En effet, les universités disposent de plusieurs avantages structurels :
la légitimité académique
la capacité de délivrer des diplômes reconnus
l’image institutionnelle
l’accès à des réseaux scientifiques et de recherche
Pour certains publics, ces éléments peuvent constituer un facteur d’attractivité important.
Mais cette concurrence reste encore partiellement limitée par plusieurs facteurs.
Les limites du modèle universitaire
Malgré leurs atouts, les universités doivent encore surmonter plusieurs obstacles pour s’imposer réellement sur ce marché.

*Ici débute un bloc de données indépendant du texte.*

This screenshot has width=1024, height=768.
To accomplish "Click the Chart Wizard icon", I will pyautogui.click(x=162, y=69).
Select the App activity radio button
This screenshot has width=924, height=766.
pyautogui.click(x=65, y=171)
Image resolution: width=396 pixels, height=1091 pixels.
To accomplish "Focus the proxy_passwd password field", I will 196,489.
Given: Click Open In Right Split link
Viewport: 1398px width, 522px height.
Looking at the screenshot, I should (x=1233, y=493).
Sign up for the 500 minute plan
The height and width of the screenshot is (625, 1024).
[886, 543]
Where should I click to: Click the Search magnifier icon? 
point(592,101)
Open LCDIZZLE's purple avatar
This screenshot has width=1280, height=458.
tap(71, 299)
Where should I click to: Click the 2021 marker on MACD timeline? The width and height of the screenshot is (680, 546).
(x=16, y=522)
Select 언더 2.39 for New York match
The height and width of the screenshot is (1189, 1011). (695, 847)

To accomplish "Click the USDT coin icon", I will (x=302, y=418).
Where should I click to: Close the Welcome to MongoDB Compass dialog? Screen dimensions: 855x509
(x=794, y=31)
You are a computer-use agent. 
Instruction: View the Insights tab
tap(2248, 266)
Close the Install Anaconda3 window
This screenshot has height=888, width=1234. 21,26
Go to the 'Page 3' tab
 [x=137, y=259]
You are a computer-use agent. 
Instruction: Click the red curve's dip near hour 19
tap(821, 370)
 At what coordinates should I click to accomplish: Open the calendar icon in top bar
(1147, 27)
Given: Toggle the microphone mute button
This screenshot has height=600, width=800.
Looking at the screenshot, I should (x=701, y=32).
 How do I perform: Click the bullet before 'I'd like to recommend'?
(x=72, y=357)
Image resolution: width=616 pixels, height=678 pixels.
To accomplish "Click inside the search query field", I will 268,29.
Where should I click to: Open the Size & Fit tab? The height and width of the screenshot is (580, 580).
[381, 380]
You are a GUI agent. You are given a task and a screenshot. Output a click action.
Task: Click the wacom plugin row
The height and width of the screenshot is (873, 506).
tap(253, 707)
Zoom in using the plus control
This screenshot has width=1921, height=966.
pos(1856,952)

Une culture encore très académique
Les attentes des entreprises sont souvent très opérationnelles :
formations courtes
compétences immédiatement applicables
pédagogie pragmatique
Or les universités restent parfois attachées à une approche plus théorique.
Une organisation administrative lourde
Les structures universitaires fonctionnent selon des logiques institutionnelles qui ne sont pas toujours compatibles avec les exigences de réactivité du marché de la formation.
Les organismes privés, plus agiles, conservent souvent un avantage sur ce point.
Une relation entreprise encore en construction
Beaucoup d’universités doivent encore développer une véritable culture commerciale et relationnelle avec les entreprises.
C’est un changement culturel qui demande du temps.
Vers une recomposition du marché de la formation
La montée en puissance des universités dans la formation continue ne signifie pas nécessairement la disparition des organismes privés.
En réalité, on assiste plutôt à une recomposition progressive du marché.
Trois modèles pourraient coexister :
les universités, positionnées sur des formations diplômantes ou certifiantes
les grands organismes structurés, capables de répondre à des marchés importants
les structures spécialisées, offrant des expertises pointues et très opérationnelles
Dans ce paysage, la valeur ne viendra plus seulement du contenu pédagogique, mais aussi de la capacité à comprendre les besoins réels des entreprises et à proposer des formats adaptés.
Une bataille qui ne fait que commencer
L’entrée des universités dans la formation professionnelle continue marque probablement le début d’une nouvelle phase de structuration du secteur.
Les enjeux financiers sont importants, mais les enjeux de compétences pour l’économie le sont encore davantage.
Dans ce contexte, les organismes de formation privés devront sans doute renforcer ce qui a toujours fait leur force :
leur agilité
leur proximité avec les entreprises
leur capacité d’innovation pédagogique.
Car sur ce marché en mutation, la compétition ne se jouera pas seulement sur la légitimité institutionnelle, mais sur la capacité réelle à transformer la connaissance en compétences utiles.